Hiring managers must know how to spot signs that a candidate might not be the right fit for their team. While these signs, or "red flags," aren't necessarily a guarantee that you should take a candidate out of the running, they should be a trigger to ask more detailed questions or dig more into the candidate’s background.
In this article, we'll explore 12 common red flags that interviewers should learn as they prepare for the hiring process. It's important to note that some candidates may exhibit a few of these signs and still be an excellent fit for your team. Keep the following job interview red flags in mind and consider them in context — remember, no two candidates are the same.
1. Candidate Has a Suspicious Work History
When interviewing a prospective candidate, look closely at their past work history. Can you verify their past employers? Does the candidate have examples of past work that align with those employers and their business models? Does the information on the resume or CV match what they tell you about their work?
Some red flags that can pop up here include a suspicious work history without a clear, logical reason for leaving. If they were fired from their previous role, they should know why and what they could do differently in a future job. Also, look for employment gaps. While CNN Business indicates employment gaps are less of an issue in the post-pandemic world than they once were, unexplained gaps in work history should give you a reason to ask some more questions. There are several legitimate reasons for an employment gap, but instead of asking sensitive or illegal questions, you can ask if they spent any time on professional development during the gap period.

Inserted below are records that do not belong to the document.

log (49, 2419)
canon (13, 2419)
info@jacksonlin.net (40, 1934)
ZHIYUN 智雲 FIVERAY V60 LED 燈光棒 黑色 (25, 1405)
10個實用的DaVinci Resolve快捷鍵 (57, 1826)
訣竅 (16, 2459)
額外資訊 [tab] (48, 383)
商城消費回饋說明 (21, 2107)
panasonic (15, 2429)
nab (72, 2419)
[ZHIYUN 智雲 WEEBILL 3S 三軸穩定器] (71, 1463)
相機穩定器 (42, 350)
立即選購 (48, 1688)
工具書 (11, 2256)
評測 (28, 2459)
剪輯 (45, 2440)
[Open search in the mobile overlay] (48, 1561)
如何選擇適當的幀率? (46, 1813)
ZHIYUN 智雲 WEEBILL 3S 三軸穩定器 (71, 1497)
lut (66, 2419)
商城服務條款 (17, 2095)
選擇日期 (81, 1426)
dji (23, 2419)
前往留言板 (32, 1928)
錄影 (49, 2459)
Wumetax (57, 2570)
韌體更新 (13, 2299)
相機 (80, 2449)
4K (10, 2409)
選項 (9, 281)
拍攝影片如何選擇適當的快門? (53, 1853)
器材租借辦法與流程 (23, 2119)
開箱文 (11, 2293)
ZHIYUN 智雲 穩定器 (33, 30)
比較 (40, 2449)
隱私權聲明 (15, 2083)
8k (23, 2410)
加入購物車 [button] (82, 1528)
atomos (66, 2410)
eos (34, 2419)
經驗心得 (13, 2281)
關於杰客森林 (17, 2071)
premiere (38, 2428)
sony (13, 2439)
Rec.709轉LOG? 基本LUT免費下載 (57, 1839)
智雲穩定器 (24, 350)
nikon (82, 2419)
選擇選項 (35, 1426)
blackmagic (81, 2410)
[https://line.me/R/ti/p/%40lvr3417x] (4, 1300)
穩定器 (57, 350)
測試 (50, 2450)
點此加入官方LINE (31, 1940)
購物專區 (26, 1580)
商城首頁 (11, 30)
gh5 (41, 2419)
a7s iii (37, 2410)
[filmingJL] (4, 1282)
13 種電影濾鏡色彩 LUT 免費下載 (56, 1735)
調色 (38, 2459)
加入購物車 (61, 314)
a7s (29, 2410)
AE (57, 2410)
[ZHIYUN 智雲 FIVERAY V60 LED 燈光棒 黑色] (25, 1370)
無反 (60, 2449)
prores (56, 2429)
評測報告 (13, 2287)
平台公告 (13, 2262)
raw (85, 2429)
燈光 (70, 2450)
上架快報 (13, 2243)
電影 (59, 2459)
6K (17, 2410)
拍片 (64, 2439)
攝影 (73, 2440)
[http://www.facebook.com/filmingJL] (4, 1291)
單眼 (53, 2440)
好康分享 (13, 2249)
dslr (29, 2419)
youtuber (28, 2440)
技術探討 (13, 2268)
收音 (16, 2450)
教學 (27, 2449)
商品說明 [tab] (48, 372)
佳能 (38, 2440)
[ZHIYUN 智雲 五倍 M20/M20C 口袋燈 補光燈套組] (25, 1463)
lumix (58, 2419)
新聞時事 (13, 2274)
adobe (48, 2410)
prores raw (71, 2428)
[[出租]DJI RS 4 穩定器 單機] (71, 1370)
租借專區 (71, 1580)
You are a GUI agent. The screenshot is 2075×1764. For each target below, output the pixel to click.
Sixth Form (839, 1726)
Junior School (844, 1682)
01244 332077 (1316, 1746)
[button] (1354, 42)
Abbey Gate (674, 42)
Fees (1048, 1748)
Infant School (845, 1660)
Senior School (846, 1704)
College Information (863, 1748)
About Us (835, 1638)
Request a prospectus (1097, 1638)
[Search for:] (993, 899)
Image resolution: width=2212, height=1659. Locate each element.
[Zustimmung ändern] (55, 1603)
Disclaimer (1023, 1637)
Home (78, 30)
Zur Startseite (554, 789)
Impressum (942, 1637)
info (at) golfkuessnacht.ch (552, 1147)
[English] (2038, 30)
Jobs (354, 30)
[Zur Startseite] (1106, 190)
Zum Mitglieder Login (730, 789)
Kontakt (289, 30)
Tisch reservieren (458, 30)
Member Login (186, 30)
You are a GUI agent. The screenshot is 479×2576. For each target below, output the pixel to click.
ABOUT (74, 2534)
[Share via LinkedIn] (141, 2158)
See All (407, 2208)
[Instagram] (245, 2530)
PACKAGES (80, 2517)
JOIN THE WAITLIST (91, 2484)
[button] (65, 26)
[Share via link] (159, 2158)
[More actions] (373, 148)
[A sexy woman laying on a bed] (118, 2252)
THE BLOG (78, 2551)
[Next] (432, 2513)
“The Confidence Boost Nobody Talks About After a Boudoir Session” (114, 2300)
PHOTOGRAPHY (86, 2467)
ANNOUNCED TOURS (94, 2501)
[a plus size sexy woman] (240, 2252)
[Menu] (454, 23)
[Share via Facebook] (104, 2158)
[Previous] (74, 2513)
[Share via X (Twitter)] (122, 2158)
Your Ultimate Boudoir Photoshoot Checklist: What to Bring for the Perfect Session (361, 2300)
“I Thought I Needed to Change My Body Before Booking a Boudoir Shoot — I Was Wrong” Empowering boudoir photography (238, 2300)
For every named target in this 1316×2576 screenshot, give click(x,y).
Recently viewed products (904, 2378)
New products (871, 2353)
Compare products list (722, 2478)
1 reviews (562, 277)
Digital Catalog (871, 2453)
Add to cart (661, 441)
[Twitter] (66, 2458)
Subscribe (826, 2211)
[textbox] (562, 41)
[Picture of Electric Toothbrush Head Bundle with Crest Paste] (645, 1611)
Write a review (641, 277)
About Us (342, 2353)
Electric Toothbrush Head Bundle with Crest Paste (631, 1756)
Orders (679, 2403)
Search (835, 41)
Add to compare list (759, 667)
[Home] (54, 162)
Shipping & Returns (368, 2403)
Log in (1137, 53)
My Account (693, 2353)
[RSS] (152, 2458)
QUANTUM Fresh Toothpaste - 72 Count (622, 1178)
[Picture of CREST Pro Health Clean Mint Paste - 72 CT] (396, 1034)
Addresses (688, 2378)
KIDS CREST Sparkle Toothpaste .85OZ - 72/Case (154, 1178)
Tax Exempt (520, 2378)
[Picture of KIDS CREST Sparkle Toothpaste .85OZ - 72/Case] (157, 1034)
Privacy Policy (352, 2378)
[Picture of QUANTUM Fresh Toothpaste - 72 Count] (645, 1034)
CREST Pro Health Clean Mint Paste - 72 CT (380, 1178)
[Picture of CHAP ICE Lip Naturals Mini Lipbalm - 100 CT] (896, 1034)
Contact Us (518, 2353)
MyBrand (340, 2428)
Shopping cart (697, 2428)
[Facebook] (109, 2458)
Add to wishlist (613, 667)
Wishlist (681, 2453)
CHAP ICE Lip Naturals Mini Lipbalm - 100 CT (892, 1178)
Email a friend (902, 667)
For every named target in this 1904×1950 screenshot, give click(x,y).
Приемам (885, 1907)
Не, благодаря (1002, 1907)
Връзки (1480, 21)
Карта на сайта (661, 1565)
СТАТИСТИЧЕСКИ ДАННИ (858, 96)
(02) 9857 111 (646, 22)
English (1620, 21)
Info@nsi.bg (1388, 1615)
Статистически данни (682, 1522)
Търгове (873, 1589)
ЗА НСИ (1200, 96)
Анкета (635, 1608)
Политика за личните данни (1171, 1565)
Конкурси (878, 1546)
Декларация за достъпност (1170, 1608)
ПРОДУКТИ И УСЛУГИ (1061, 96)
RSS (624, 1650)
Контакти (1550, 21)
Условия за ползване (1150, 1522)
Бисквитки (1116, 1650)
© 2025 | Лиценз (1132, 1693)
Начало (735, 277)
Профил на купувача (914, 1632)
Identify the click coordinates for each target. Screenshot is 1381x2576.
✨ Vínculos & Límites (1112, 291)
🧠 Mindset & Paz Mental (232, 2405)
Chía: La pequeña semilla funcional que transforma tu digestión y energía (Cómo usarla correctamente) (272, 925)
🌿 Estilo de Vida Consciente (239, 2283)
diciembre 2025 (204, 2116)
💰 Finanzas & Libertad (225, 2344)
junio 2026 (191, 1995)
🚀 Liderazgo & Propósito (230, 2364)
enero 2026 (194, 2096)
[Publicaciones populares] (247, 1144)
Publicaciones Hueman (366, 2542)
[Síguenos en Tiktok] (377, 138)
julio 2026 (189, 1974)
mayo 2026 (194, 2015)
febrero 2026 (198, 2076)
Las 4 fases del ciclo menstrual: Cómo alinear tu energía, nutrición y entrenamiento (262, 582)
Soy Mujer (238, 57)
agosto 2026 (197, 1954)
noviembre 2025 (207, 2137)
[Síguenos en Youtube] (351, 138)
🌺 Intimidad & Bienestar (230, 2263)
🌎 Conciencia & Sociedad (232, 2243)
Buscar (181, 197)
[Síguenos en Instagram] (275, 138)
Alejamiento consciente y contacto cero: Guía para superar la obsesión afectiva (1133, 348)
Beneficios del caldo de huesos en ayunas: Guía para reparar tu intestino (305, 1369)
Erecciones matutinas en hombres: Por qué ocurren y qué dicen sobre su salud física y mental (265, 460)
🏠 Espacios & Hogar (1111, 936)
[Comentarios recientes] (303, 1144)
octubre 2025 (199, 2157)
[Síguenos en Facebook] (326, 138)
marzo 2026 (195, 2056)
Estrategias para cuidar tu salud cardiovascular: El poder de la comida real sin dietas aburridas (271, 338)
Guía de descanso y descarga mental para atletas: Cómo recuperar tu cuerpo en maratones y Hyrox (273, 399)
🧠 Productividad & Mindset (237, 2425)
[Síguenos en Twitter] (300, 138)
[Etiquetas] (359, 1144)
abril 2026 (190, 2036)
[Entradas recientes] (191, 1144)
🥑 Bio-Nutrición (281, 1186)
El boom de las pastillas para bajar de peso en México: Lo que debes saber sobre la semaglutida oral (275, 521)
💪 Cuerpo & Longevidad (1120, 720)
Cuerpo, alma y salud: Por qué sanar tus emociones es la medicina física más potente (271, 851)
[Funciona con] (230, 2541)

2. Candidate Can’t Maintain Eye Contact
Lack of eye contact can be an indicator that someone is hiding something. For most people, eye contact during a conversation is a natural thing when having a conversation. Shifting the eyes away from the person you are talking to is an instinct when being dishonest. Looking away at a critical point in the job interview is body language that sometimes indicates that the person isn’t being truthful.
There are some instances when a person may struggle to make eye contact, even if they are not being dishonest. For instance, anxiety or even neurodivergence can make eye contact challenging, even though the person has nothing to hide. If you notice this red flag, be on the lookout for others and consider all other aspects of the interview before deciding not to move forward.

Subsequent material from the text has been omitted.